5.16 Verder overweegt het hof dat uit artikel 46 e lid 3 Advocatenwet volgt dat de deken de klacht pas doorzendt als hij het griffierecht heeft ontvangen. Indien de deken de klacht doorzendt en deze door de raad wordt ontvangen, mag de raad er vanuit gaan dat het griffierecht is voldaan. Het is niet aan de raad dat ambtshalve te toetsen. Het is daarbij aan de deken om te beoordelen of een te late betaling van het griffierecht al dan niet verschoonbaar is. De handelwijze van de deken staat in deze klachtzaak evenwel niet ter beoordeling. De beroepsgronden 2 en 3 falen.
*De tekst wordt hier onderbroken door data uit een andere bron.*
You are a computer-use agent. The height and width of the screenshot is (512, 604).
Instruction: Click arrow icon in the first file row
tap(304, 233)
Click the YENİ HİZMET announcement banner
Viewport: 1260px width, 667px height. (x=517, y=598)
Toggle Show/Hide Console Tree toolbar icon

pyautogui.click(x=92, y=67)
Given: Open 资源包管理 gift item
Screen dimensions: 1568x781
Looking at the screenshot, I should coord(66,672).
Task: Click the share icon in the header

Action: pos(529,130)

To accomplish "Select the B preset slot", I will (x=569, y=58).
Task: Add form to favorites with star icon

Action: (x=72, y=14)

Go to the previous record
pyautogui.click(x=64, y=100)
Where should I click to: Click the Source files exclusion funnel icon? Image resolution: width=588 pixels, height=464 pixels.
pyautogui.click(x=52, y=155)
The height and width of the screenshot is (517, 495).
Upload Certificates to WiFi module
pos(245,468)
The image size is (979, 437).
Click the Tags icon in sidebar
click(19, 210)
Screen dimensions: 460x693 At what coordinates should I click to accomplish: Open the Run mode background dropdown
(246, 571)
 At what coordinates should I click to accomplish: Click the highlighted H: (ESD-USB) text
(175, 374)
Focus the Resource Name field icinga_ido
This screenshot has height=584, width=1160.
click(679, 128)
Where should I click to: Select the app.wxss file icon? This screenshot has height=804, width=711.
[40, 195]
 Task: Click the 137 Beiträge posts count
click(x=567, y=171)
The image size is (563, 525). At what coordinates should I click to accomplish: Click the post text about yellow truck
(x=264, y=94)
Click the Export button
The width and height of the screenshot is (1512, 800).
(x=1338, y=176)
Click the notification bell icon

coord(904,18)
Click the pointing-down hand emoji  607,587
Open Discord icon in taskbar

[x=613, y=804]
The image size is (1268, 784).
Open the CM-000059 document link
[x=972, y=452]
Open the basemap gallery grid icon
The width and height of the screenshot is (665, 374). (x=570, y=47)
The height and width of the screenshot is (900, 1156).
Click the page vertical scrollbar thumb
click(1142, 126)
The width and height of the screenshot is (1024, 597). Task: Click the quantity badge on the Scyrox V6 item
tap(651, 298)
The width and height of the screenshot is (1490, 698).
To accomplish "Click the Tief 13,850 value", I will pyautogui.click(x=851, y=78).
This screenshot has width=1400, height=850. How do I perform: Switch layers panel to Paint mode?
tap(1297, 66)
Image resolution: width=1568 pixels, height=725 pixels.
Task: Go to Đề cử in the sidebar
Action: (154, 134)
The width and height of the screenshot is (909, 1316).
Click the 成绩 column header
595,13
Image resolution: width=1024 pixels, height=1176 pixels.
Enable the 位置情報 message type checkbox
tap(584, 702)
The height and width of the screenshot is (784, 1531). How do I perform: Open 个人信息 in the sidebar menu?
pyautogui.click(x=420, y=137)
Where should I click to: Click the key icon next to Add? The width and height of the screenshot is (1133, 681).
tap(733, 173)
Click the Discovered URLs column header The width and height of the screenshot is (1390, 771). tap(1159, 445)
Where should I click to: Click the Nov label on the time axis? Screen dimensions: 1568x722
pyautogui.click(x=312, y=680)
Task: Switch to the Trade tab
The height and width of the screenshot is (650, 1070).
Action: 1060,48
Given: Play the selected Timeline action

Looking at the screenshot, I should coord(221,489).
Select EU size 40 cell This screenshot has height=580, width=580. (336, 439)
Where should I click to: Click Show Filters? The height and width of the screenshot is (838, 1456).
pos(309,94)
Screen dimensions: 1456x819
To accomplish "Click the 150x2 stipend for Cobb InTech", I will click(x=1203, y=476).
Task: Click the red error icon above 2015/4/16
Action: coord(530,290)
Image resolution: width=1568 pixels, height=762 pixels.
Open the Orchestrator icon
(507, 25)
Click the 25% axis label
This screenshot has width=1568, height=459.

waarneming - niet instellen hoger beroep 5.17 Het hof ziet op basis van het onderzoek in hoger beroep geen aanleiding om tot een andere beoordeling van de klacht te komen dan die van de raad. Het hof sluit zich aan bij de beoordeling van de raad en neemt die over. Hetgeen in hoger beroep nog (aanvullend) naar voren is gebracht, leidt niet tot een ander oordeel, alleen al omdat verweerder geen stukken heeft overgelegd die zijn stellingen deugdelijk onderbouwen terwijl dat wel op zijn weg had gelegen. Het hof verwerpt de beroepsgronden 4 en 5 van verweerder en zal de beoordeling van de raad bekrachtigen.
5.18 Het hof ziet dan ook geen aanleiding om mr. Y als getuige te doen horen. Hetgeen waarover mr. Y zou kunnen verklaren (achtergrond van de zaak en communicatie met derden als zaakwaarnemer) is immers niet ter zake dienend omdat het niet kan leiden tot een ander oordeel dan dat verweerder tekort is geschoten in zijn zorgplicht jegens klager. Verweerder zelf heeft immers toegezegd de belangen van klager te behartigen, heeft hen niet over eventuele zaakwaarneming of de noodzaak daarvan geïnformeerd, terwijl van werkelijk bestaande afspraken over dergelijke waarneming niet is gebleken en deze ook niet heeft plaatsgevonden.
maatregel 5.19 Het hof kan zich vinden in de door de raad opgelegde maatregel en daaraan ten grondslag gelegde motivering. Het hof voegt daar nog aan toe dat het verweerder extra aanrekent dat hij na de opschorting van rechtswege zijn stage als advocaat is blijven optreden naar klagers toe door een conceptberoepsschrift op te stellen en een bespreking te voeren. Door de handelwijze van verweerder heeft het vertrouwen in de advocatuur een ernstige deuk opgelopen.
proceskosten 5.20 Omdat het hof een beslissing bekrachtigt waarin een maatregel is opgelegd, zal het hof verweerder op grond van artikel 48ac, eerste lid, Advocatenwet veroordelen in de kosten voor de procedure bij het hof conform de Richtlijn kostenveroordeling Hof van Discipline 2021:
€ 1.000,- kosten van de Nederlandse Orde van Advocaten; € 1.000,- kosten van de Staat.
5.21 Verweerder moet op grond van artikel 48ac lid 4 Advocatenwet het bedrag van € 2.000,- binnen vier weken na deze uitspraak overmaken naar rekeningnummer lBAN: NL85 lNGB 0000 079000, BIC: INGBNL2A, Nederlandse Orde van Advocaten, Den Haag, onder vermelding van “kostenveroordeling hof van discipline" en het zaaknummer.
6 BESLISSING
Het Hof van Discipline:
6.1 bekrachtigt de beslissing van 1 november 2021 van de Raad van Discipline in het ressort Den Haag in de zaak met nummer 21-162/DH/DH; 6.2 veroordeelt verweerder tot betaling van de proceskosten in de procedure bij het hof van € 2.000,- aan de Nederlandse Orde van Advocaten, op de manier en binnen de termijn zoals hiervóór bepaald.
Deze beslissing is gewezen door mr. J. Blokland, voorzitter, mrs. R. Verkijk en F.C. van der Jagt-Vink, leden, in tegenwoordigheid van mr. M. van der Mark, griffier, en in het openbaar uitgesproken op 20 mei 2022.
griffier voorzitter
De beslissing is verzonden op 20 mei 2022.